[Dataset entries]
•••
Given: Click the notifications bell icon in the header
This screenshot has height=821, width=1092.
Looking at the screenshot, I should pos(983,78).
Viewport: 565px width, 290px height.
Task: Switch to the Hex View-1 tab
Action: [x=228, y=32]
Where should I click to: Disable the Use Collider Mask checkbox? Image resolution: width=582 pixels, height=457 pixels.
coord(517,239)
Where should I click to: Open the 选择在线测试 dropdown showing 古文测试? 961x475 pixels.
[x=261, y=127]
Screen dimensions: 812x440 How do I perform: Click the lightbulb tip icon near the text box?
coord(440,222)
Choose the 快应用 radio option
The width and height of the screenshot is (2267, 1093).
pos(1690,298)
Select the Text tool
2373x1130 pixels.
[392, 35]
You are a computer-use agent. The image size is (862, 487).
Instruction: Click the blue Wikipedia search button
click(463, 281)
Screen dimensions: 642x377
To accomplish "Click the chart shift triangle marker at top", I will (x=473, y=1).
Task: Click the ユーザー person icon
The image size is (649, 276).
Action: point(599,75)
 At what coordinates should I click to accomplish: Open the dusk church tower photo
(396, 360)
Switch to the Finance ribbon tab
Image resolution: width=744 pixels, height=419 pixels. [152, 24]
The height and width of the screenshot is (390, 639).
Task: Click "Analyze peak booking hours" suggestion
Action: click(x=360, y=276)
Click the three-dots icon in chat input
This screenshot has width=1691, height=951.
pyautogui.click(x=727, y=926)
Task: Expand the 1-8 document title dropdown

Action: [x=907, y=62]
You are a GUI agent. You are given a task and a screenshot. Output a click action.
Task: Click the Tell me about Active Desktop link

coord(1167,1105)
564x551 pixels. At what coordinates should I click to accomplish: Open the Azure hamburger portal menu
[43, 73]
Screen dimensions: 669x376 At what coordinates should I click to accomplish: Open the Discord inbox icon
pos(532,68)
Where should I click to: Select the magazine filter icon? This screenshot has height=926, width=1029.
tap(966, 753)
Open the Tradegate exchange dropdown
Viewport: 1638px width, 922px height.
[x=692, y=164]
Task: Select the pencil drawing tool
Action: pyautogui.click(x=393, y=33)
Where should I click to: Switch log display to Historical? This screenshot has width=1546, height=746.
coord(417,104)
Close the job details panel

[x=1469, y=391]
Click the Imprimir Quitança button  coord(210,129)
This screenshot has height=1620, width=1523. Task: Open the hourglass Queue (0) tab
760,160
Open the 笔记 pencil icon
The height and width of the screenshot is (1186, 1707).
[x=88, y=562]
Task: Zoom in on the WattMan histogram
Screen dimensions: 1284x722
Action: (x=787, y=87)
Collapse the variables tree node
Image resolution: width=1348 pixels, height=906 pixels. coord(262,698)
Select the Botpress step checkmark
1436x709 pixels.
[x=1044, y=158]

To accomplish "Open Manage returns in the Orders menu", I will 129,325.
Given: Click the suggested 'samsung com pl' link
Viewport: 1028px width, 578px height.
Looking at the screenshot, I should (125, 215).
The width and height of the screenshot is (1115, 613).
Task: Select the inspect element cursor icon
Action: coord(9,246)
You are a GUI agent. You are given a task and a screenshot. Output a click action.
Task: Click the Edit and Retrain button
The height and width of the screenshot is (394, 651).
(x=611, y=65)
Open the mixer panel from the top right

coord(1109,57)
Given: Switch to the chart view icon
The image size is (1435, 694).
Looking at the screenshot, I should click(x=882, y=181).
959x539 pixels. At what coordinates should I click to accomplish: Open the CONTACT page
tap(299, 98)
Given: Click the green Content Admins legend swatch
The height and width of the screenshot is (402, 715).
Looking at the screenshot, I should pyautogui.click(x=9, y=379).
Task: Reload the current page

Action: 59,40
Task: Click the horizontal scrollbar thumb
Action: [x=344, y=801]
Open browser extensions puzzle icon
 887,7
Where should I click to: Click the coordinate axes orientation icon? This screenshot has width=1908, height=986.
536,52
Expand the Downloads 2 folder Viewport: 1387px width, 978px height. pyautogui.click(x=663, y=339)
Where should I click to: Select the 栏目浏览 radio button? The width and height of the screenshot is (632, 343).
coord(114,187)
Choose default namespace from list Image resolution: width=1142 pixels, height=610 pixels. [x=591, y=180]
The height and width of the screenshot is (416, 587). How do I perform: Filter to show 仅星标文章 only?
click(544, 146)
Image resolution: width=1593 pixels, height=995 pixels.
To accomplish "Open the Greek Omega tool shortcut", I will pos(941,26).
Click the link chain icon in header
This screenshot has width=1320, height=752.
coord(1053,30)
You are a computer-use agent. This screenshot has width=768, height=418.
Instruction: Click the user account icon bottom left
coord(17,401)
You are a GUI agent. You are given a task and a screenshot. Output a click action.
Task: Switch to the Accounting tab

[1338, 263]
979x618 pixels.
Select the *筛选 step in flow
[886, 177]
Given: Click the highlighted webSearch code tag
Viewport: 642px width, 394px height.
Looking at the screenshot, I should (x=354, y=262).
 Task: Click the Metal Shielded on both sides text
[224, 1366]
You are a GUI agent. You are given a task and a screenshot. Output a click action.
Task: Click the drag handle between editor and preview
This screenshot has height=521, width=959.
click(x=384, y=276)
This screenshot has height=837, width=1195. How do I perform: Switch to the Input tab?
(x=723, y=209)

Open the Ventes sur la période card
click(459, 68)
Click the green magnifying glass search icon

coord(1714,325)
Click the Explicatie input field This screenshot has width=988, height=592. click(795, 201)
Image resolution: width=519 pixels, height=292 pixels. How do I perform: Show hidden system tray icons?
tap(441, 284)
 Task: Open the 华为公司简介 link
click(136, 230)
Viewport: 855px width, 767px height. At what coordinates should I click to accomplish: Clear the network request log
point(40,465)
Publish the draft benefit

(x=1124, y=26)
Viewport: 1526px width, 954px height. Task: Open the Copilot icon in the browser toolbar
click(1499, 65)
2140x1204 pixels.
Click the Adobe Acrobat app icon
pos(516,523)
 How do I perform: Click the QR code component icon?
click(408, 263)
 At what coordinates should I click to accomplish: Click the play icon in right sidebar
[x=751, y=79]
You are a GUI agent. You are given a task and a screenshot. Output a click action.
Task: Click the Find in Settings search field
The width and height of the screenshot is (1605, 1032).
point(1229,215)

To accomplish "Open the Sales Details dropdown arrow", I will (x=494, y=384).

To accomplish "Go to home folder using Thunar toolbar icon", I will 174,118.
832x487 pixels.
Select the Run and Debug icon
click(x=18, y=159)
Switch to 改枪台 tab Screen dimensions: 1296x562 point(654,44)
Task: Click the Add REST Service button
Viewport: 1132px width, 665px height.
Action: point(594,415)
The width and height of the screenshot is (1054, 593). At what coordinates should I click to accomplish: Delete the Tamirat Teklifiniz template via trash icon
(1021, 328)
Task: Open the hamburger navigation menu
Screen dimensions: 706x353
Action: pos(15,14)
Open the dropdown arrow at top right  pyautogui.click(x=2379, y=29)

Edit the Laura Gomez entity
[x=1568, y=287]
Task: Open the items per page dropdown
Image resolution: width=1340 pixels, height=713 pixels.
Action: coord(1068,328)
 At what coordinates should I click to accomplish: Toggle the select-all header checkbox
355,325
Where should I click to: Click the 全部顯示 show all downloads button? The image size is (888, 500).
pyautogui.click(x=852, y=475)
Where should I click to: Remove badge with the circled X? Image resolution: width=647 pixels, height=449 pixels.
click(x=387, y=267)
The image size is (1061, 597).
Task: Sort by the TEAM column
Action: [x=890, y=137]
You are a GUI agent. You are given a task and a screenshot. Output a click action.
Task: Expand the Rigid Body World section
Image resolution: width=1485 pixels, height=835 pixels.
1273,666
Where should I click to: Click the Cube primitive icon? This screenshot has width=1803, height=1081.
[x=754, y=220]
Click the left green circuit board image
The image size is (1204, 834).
•••
**What the task requires**
Restate each entry word for word.

**Reply**
Given: Click the notifications bell icon in the header
This screenshot has height=821, width=1092.
Looking at the screenshot, I should pos(983,78).
Viewport: 565px width, 290px height.
Task: Switch to the Hex View-1 tab
Action: [x=228, y=32]
Where should I click to: Disable the Use Collider Mask checkbox? Image resolution: width=582 pixels, height=457 pixels.
coord(517,239)
Where should I click to: Open the 选择在线测试 dropdown showing 古文测试? 961x475 pixels.
[x=261, y=127]
Screen dimensions: 812x440 How do I perform: Click the lightbulb tip icon near the text box?
coord(440,222)
Choose the 快应用 radio option
The width and height of the screenshot is (2267, 1093).
pos(1690,298)
Select the Text tool
2373x1130 pixels.
[392, 35]
You are a computer-use agent. The image size is (862, 487).
Instruction: Click the blue Wikipedia search button
click(463, 281)
Screen dimensions: 642x377
To accomplish "Click the chart shift triangle marker at top", I will (x=473, y=1).
Task: Click the ユーザー person icon
The image size is (649, 276).
Action: point(599,75)
 At what coordinates should I click to accomplish: Open the dusk church tower photo
(396, 360)
Switch to the Finance ribbon tab
Image resolution: width=744 pixels, height=419 pixels. [152, 24]
The height and width of the screenshot is (390, 639).
Task: Click "Analyze peak booking hours" suggestion
Action: click(x=360, y=276)
Click the three-dots icon in chat input
This screenshot has width=1691, height=951.
pyautogui.click(x=727, y=926)
Task: Expand the 1-8 document title dropdown

Action: [x=907, y=62]
You are a GUI agent. You are given a task and a screenshot. Output a click action.
Task: Click the Tell me about Active Desktop link

coord(1167,1105)
564x551 pixels. At what coordinates should I click to accomplish: Open the Azure hamburger portal menu
[43, 73]
Screen dimensions: 669x376 At what coordinates should I click to accomplish: Open the Discord inbox icon
pos(532,68)
Where should I click to: Select the magazine filter icon? This screenshot has height=926, width=1029.
tap(966, 753)
Open the Tradegate exchange dropdown
Viewport: 1638px width, 922px height.
[x=692, y=164]
Task: Select the pencil drawing tool
Action: pyautogui.click(x=393, y=33)
Where should I click to: Switch log display to Historical? This screenshot has width=1546, height=746.
coord(417,104)
Close the job details panel

[x=1469, y=391]
Click the Imprimir Quitança button  coord(210,129)
This screenshot has height=1620, width=1523. Task: Open the hourglass Queue (0) tab
760,160
Open the 笔记 pencil icon
The height and width of the screenshot is (1186, 1707).
[x=88, y=562]
Task: Zoom in on the WattMan histogram
Screen dimensions: 1284x722
Action: (x=787, y=87)
Collapse the variables tree node
Image resolution: width=1348 pixels, height=906 pixels. coord(262,698)
Select the Botpress step checkmark
1436x709 pixels.
[x=1044, y=158]

To accomplish "Open Manage returns in the Orders menu", I will 129,325.
Given: Click the suggested 'samsung com pl' link
Viewport: 1028px width, 578px height.
Looking at the screenshot, I should (125, 215).
The width and height of the screenshot is (1115, 613).
Task: Select the inspect element cursor icon
Action: coord(9,246)
You are a GUI agent. You are given a task and a screenshot. Output a click action.
Task: Click the Edit and Retrain button
The height and width of the screenshot is (394, 651).
(x=611, y=65)
Open the mixer panel from the top right

coord(1109,57)
Given: Switch to the chart view icon
The image size is (1435, 694).
Looking at the screenshot, I should click(x=882, y=181).
959x539 pixels. At what coordinates should I click to accomplish: Open the CONTACT page
tap(299, 98)
Given: Click the green Content Admins legend swatch
The height and width of the screenshot is (402, 715).
Looking at the screenshot, I should pyautogui.click(x=9, y=379).
Task: Reload the current page

Action: 59,40
Task: Click the horizontal scrollbar thumb
Action: [x=344, y=801]
Open browser extensions puzzle icon
 887,7
Where should I click to: Click the coordinate axes orientation icon? This screenshot has width=1908, height=986.
536,52
Expand the Downloads 2 folder Viewport: 1387px width, 978px height. pyautogui.click(x=663, y=339)
Where should I click to: Select the 栏目浏览 radio button? The width and height of the screenshot is (632, 343).
coord(114,187)
Choose default namespace from list Image resolution: width=1142 pixels, height=610 pixels. [x=591, y=180]
The height and width of the screenshot is (416, 587). How do I perform: Filter to show 仅星标文章 only?
click(544, 146)
Image resolution: width=1593 pixels, height=995 pixels.
To accomplish "Open the Greek Omega tool shortcut", I will pos(941,26).
Click the link chain icon in header
This screenshot has width=1320, height=752.
coord(1053,30)
You are a computer-use agent. This screenshot has width=768, height=418.
Instruction: Click the user account icon bottom left
coord(17,401)
You are a GUI agent. You are given a task and a screenshot. Output a click action.
Task: Switch to the Accounting tab

[1338, 263]
979x618 pixels.
Select the *筛选 step in flow
[886, 177]
Given: Click the highlighted webSearch code tag
Viewport: 642px width, 394px height.
Looking at the screenshot, I should (x=354, y=262).
 Task: Click the Metal Shielded on both sides text
[224, 1366]
You are a GUI agent. You are given a task and a screenshot. Output a click action.
Task: Click the drag handle between editor and preview
This screenshot has height=521, width=959.
click(x=384, y=276)
This screenshot has height=837, width=1195. How do I perform: Switch to the Input tab?
(x=723, y=209)

Open the Ventes sur la période card
click(459, 68)
Click the green magnifying glass search icon

coord(1714,325)
Click the Explicatie input field This screenshot has width=988, height=592. click(795, 201)
Image resolution: width=519 pixels, height=292 pixels. How do I perform: Show hidden system tray icons?
tap(441, 284)
 Task: Open the 华为公司简介 link
click(136, 230)
Viewport: 855px width, 767px height. At what coordinates should I click to accomplish: Clear the network request log
point(40,465)
Publish the draft benefit

(x=1124, y=26)
Viewport: 1526px width, 954px height. Task: Open the Copilot icon in the browser toolbar
click(1499, 65)
2140x1204 pixels.
Click the Adobe Acrobat app icon
pos(516,523)
 How do I perform: Click the QR code component icon?
click(408, 263)
 At what coordinates should I click to accomplish: Click the play icon in right sidebar
[x=751, y=79]
You are a GUI agent. You are given a task and a screenshot. Output a click action.
Task: Click the Find in Settings search field
The width and height of the screenshot is (1605, 1032).
point(1229,215)

To accomplish "Open the Sales Details dropdown arrow", I will (x=494, y=384).

To accomplish "Go to home folder using Thunar toolbar icon", I will 174,118.
832x487 pixels.
Select the Run and Debug icon
click(x=18, y=159)
Switch to 改枪台 tab Screen dimensions: 1296x562 point(654,44)
Task: Click the Add REST Service button
Viewport: 1132px width, 665px height.
Action: point(594,415)
The width and height of the screenshot is (1054, 593). At what coordinates should I click to accomplish: Delete the Tamirat Teklifiniz template via trash icon
(1021, 328)
Task: Open the hamburger navigation menu
Screen dimensions: 706x353
Action: pos(15,14)
Open the dropdown arrow at top right  pyautogui.click(x=2379, y=29)

Edit the Laura Gomez entity
[x=1568, y=287]
Task: Open the items per page dropdown
Image resolution: width=1340 pixels, height=713 pixels.
Action: coord(1068,328)
 At what coordinates should I click to accomplish: Toggle the select-all header checkbox
355,325
Where should I click to: Click the 全部顯示 show all downloads button? The image size is (888, 500).
pyautogui.click(x=852, y=475)
Where should I click to: Remove badge with the circled X? Image resolution: width=647 pixels, height=449 pixels.
click(x=387, y=267)
The image size is (1061, 597).
Task: Sort by the TEAM column
Action: [x=890, y=137]
You are a GUI agent. You are given a task and a screenshot. Output a click action.
Task: Expand the Rigid Body World section
Image resolution: width=1485 pixels, height=835 pixels.
1273,666
Where should I click to: Click the Cube primitive icon? This screenshot has width=1803, height=1081.
[x=754, y=220]
Click the left green circuit board image
The image size is (1204, 834).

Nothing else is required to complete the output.